After sadly neglecting this blog, I was inspired to add to it after seeing how many people are reading it. Or at least viewing the page. It is amazing. In looking over my previous posts, I realize I've neglected to devote the amount of space it deserves to the East End Food Co-op. http://www.eastendfoodcoop.com/. Now that the farmers markets are almost all shut down, this is where I do most of my shopping. And you should too. It is $100 to join. Then you get a discount on all of your groceries. One Sunday a month there is a 10% off discount. And if you volunteer to work you also get a 10% discount.
They stock many local products and are very aware of issues surrounding food and the politics therein. They are a clearinghouse of information and are very responsive to their members. For example, they may be starting a local foods challenge. If you are interested, e-mail firstname.lastname@example.org. They will soon be putting signs by their produce indicating state of origin as well. And, in their most recent newsletter, they carried an article by a local beef farmer. His cows are fed on grass and locally-produced grain. He is interested in selling shares from a group of local producers in Westmoreland County. If you are interested, e-mail email@example.com.
Some products I pick up at the Co-op are as follows: Kistaco Farms apple cider, Kistaco Farms apples (right now, golden delicious. which are.), Frankferd Farms soft winter wheat and local honey (there is a wide selection) in the bulk foods section, Mediterra bagels, Wood Street Bakery bread (I like the honey wheat), Frankferd Farms pancake mix, and cheese and butter (salted and unsalted) from Minerva Farms dairy in Ohio (within 100 miles) http://www.cheesehere.com/. They have every kind of cheese you can imagine (swiss, cheddar, monterey jack, mozzerella, goat cheddar, American and a parmesan approximation just to name a few). They are not gourmet cheeses by any stretch, but they are very tasty and not too expensive. The Co-op does carry some more gourmet style cheeses from local producers such as Stone Meadow. I also purchase eggs there (usually from Nu-Way farms -- free range) and they now carry Brunton Farm milk in glass bottles. They are having a supply and demand problem with this milk (in that their supply can't keep up with the demand).

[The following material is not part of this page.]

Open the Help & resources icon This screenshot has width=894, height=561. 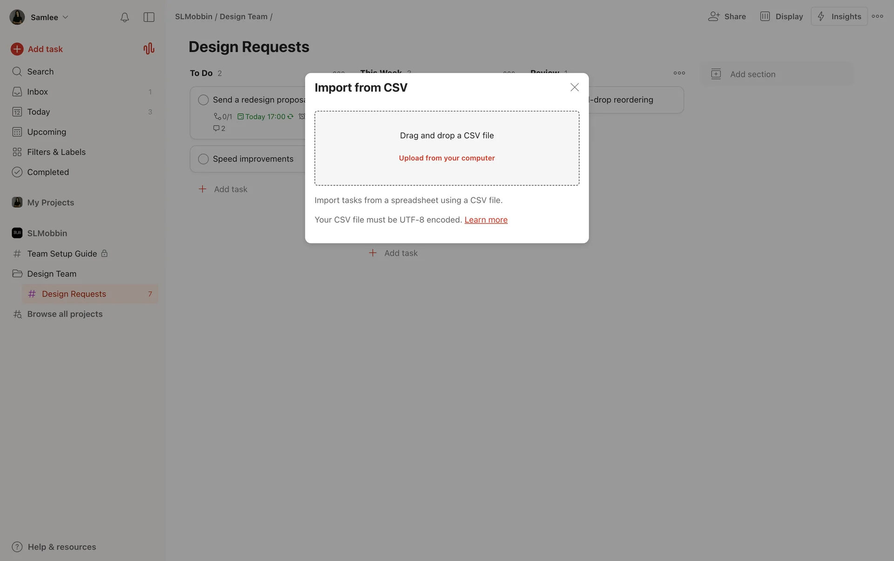click(x=17, y=547)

I also get Woo City ice cream (from Ohio also) and anything else I should happen to want or need. I trust that these people know where their food is coming from and that it is the best they can get.
They also carry local meat (including bison and elk) in their freezer along with a very limited assortment of fresh meat -- most of it local. Of course they have lots of organic stuff from all over the place, including the best looking produce in the city, supplements, cleaning products, etc. See you there!